--- TASK PROMPT ---
Retrieve each line that contains the word "Cost" from the entries below.

----------------

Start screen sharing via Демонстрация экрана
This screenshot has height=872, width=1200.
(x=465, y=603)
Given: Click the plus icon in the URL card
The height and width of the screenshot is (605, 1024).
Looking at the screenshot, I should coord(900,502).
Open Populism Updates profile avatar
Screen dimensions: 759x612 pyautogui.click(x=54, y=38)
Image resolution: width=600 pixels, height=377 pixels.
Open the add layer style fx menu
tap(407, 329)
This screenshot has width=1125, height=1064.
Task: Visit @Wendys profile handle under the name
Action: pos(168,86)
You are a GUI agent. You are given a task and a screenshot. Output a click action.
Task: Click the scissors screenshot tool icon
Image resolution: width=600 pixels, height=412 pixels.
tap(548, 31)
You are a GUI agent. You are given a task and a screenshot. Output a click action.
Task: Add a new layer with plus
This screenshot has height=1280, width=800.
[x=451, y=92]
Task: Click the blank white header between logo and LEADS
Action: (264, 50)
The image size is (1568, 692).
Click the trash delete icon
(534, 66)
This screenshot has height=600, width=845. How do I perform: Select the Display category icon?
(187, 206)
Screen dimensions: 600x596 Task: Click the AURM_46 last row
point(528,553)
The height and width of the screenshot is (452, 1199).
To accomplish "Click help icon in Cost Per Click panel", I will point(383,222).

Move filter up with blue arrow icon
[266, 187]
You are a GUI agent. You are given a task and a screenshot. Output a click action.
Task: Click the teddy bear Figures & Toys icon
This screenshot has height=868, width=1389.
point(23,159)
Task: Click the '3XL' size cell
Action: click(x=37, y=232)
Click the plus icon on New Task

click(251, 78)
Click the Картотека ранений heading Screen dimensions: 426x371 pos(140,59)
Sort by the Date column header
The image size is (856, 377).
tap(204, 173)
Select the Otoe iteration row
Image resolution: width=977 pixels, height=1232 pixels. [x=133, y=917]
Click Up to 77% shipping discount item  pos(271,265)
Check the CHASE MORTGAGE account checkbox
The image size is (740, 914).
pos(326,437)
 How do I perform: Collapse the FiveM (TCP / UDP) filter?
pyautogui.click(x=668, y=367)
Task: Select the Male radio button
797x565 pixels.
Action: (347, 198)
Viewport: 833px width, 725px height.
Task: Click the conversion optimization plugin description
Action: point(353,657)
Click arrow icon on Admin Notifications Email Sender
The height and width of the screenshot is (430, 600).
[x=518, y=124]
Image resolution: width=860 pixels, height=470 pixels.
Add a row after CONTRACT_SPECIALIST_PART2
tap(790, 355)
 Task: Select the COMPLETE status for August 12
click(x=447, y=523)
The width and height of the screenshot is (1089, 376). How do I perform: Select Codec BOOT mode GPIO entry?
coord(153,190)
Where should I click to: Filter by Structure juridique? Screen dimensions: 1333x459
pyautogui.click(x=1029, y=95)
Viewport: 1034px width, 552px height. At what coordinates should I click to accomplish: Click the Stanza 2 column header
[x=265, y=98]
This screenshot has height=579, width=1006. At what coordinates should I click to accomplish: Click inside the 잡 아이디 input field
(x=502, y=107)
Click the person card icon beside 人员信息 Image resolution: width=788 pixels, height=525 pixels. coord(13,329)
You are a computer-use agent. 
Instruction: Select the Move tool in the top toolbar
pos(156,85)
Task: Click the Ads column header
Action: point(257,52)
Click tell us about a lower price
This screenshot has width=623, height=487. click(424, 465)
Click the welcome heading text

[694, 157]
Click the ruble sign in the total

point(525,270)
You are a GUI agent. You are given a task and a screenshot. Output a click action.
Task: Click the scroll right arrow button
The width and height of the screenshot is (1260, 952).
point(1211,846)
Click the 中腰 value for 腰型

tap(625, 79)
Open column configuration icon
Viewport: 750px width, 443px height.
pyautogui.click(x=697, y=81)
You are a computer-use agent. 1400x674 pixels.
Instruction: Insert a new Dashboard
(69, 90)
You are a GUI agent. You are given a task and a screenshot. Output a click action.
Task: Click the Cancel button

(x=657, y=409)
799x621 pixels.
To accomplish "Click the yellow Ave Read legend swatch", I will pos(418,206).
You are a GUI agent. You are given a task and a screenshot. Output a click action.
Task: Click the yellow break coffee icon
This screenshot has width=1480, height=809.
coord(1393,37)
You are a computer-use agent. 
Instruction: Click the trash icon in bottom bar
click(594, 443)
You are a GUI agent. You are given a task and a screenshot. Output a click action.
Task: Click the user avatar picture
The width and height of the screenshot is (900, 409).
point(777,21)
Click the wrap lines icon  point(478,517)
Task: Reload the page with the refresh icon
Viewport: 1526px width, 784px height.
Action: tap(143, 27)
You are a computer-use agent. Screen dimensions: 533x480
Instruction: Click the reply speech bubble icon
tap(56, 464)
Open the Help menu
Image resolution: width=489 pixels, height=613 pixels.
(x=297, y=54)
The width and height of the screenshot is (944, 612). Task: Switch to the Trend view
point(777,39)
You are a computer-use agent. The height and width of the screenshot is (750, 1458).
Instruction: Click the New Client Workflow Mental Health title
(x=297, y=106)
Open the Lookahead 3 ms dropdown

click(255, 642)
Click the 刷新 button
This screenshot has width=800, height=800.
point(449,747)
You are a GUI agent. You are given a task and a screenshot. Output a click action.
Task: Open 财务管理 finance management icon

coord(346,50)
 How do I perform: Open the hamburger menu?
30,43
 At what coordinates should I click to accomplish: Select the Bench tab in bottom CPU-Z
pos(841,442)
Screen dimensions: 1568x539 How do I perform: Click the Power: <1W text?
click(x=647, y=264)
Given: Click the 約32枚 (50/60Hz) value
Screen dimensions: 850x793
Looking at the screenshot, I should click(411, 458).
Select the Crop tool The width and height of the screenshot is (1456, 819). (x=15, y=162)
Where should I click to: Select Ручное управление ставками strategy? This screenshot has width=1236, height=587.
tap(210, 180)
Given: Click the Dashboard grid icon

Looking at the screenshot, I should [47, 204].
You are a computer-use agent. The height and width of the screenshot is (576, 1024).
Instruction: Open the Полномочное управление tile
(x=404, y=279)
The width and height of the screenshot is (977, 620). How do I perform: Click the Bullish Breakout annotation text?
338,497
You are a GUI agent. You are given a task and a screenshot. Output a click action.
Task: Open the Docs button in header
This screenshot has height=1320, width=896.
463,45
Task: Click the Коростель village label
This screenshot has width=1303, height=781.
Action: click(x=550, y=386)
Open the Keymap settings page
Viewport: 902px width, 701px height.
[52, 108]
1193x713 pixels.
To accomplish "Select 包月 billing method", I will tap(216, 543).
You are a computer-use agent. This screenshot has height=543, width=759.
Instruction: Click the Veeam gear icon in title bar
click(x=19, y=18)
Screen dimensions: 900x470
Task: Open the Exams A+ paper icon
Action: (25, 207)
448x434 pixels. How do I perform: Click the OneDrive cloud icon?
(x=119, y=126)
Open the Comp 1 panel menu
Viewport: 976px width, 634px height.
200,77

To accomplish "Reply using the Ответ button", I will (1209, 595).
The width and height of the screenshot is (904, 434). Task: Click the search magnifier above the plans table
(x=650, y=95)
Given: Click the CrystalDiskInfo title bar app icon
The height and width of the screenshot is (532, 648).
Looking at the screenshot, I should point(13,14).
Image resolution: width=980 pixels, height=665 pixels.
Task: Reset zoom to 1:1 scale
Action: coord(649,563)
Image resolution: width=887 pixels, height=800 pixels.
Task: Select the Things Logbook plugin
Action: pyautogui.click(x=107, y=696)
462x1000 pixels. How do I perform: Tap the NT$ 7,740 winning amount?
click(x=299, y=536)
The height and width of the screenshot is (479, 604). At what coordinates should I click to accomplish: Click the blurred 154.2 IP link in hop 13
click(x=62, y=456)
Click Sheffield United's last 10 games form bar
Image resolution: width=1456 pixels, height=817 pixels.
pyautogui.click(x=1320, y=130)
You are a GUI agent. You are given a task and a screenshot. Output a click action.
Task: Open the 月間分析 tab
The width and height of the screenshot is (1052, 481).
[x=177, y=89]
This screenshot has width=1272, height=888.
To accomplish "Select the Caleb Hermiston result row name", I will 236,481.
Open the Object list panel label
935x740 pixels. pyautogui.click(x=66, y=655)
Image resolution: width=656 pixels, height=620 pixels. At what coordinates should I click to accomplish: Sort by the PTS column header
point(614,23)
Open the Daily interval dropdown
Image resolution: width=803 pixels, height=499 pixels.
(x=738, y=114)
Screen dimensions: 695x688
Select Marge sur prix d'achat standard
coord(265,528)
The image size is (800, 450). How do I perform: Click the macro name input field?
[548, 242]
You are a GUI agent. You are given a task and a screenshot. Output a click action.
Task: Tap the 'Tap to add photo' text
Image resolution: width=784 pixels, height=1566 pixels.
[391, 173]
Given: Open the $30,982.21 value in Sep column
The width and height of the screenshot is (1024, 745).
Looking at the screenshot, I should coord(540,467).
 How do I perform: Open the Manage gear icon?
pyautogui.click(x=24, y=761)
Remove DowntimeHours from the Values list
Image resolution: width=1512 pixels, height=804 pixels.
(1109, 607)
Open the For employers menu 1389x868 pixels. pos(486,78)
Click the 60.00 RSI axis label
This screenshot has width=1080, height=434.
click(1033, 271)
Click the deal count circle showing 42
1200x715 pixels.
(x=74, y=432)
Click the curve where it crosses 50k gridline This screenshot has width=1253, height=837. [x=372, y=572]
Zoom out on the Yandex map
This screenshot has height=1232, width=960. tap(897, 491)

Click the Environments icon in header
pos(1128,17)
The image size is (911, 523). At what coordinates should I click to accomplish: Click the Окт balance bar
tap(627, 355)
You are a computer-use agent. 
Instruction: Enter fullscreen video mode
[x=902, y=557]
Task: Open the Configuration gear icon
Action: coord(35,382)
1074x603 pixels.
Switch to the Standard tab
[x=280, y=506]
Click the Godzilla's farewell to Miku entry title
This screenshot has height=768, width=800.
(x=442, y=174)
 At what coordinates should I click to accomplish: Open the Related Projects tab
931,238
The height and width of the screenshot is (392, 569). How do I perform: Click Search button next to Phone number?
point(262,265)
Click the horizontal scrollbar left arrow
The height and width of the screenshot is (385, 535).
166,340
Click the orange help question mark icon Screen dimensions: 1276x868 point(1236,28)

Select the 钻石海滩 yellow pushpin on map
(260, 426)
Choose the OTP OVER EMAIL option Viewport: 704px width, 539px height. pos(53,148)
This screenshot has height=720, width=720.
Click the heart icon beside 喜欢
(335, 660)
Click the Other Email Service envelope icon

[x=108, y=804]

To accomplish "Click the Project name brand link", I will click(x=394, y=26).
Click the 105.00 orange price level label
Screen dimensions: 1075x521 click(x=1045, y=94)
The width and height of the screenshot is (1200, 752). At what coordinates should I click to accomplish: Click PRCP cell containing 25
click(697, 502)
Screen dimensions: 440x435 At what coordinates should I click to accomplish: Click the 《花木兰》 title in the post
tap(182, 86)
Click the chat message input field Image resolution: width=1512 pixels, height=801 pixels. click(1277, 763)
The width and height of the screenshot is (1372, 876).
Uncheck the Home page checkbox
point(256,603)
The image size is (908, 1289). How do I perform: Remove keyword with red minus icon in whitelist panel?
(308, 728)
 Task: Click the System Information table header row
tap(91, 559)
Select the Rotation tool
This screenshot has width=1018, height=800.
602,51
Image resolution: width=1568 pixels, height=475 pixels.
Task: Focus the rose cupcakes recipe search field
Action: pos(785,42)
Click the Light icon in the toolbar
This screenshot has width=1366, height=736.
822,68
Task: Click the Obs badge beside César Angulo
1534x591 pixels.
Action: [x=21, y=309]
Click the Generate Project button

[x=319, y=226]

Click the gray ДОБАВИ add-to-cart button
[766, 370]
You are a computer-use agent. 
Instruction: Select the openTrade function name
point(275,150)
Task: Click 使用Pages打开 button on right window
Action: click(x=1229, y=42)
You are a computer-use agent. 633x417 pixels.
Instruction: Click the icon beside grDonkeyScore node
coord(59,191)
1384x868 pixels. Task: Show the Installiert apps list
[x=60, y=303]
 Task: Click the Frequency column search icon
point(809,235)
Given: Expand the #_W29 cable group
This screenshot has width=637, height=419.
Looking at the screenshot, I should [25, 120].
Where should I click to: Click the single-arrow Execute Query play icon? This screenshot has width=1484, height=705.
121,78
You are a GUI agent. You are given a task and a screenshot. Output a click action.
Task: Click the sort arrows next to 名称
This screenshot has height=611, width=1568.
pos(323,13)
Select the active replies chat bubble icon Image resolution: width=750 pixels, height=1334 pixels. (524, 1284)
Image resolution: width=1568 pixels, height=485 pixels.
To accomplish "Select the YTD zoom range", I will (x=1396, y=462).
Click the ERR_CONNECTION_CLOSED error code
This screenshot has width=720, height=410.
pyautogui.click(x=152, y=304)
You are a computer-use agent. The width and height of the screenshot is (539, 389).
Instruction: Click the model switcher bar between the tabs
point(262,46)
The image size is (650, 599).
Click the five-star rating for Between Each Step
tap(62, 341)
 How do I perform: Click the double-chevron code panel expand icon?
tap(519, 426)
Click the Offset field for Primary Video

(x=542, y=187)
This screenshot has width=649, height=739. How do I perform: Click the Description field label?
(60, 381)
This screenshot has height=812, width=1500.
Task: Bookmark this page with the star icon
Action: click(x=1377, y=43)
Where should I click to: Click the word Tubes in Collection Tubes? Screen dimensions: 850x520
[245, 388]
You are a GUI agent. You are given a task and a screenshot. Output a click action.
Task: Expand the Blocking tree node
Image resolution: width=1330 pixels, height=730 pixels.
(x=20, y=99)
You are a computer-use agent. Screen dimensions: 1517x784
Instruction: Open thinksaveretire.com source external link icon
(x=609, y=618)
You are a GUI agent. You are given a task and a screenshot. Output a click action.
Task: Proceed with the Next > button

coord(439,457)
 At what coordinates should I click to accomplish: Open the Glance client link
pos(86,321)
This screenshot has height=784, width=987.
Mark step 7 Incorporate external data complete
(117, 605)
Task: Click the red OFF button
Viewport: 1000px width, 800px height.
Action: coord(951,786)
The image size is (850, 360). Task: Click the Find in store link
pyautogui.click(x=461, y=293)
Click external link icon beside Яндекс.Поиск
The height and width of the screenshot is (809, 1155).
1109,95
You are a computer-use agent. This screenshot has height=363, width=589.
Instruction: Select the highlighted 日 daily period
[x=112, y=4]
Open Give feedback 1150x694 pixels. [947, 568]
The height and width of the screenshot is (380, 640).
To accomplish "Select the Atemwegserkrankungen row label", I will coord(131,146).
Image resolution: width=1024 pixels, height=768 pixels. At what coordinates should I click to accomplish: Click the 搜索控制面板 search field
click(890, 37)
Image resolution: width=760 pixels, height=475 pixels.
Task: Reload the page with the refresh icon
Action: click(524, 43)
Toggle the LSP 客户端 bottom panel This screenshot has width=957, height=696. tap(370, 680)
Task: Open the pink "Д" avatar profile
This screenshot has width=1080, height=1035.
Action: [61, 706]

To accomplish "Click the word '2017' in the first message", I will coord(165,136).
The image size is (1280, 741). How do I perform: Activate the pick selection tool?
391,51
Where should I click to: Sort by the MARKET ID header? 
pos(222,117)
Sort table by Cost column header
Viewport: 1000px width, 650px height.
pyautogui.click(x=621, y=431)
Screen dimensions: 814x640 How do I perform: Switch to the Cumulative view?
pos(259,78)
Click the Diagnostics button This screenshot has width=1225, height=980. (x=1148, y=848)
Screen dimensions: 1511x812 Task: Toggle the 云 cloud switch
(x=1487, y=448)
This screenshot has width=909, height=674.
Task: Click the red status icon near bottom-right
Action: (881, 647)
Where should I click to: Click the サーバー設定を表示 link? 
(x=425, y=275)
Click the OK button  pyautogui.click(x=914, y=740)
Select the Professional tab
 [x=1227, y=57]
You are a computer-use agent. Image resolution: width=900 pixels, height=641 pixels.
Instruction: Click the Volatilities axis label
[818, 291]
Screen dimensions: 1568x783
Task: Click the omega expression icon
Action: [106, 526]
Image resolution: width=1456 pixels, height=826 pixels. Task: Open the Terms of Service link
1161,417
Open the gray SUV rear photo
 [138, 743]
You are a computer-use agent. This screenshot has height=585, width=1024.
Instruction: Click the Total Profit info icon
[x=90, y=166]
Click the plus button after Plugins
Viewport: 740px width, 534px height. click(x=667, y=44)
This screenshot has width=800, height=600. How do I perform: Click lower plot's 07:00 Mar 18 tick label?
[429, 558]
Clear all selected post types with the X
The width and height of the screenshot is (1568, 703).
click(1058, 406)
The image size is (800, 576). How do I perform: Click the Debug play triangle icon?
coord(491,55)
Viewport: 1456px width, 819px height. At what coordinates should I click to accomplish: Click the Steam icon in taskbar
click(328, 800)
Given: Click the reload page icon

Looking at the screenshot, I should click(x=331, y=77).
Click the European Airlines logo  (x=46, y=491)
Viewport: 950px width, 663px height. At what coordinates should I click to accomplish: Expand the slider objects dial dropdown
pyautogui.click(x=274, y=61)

----------------

--- RESPONSE BOX ---
To accomplish "Click help icon in Cost Per Click panel", I will point(383,222).
Sort table by Cost column header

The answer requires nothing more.